On November 13, 2012, the Office of Federal Contract Compliance Programs (“OFCCP”) filed a motion before the Department of Labor’s Administrative Review Board (“ARB”) asking it to reconsider its decision in OFCCP v. Florida Hospital of Orlando. As we previously reported, on October 19, 2012, the ARB found that the OFCCP did not have jurisdiction over a federal contractor based solely on its participation in TRICARE, but the ARB left open whether certain TRICARE arrangements could be covered by OFCCP’s jurisdiction under the first prong of the subcontractor definition.
In its motion for reconsideration, the OFCCP argued that the ARB left unanswered the “critical issue” of whether the National Defense Administration Act (“NDAA”) precluded OFCCP from asserting jurisdiction over TRICARE subcontractors on the basis of the first prong of the subcontractor definition (i.e., whether the TRICARE subcontractor’s services were “necessary” to the performance of the contract). The OFCCP announced in its briefing its intent to continue to serve audit notices on TRICARE subcontractors until ARB rules on this issue. The OFCCP specifically stated that “the only way OFCCP can obtain a ruling on the [open] issue[s] is to continue to notice TRICARE network providers for compliance reviews where” the first prong of the definition of subcontractor is at issue. It also indicated that it would be “forced to bring another enforcement action against one or more TRICARE” contractors in order to have this issue answered.

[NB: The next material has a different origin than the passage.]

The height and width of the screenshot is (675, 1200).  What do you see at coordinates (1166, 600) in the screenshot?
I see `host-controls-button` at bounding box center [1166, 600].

In short, if the ARB denies OFCCP’s motion, OFCCP will aggressively seek a test case that requires ARB directly to address whether TRICARE subcontractors are covered by OFCCP’s jurisdiction if their services are necessary for the performance of the prime contract. TRICARE contractors should prepare for pending OFCCP audits of their establishments, which had been placed on hold until the resolution of the Florida Hospital case, to be reopened in the near future.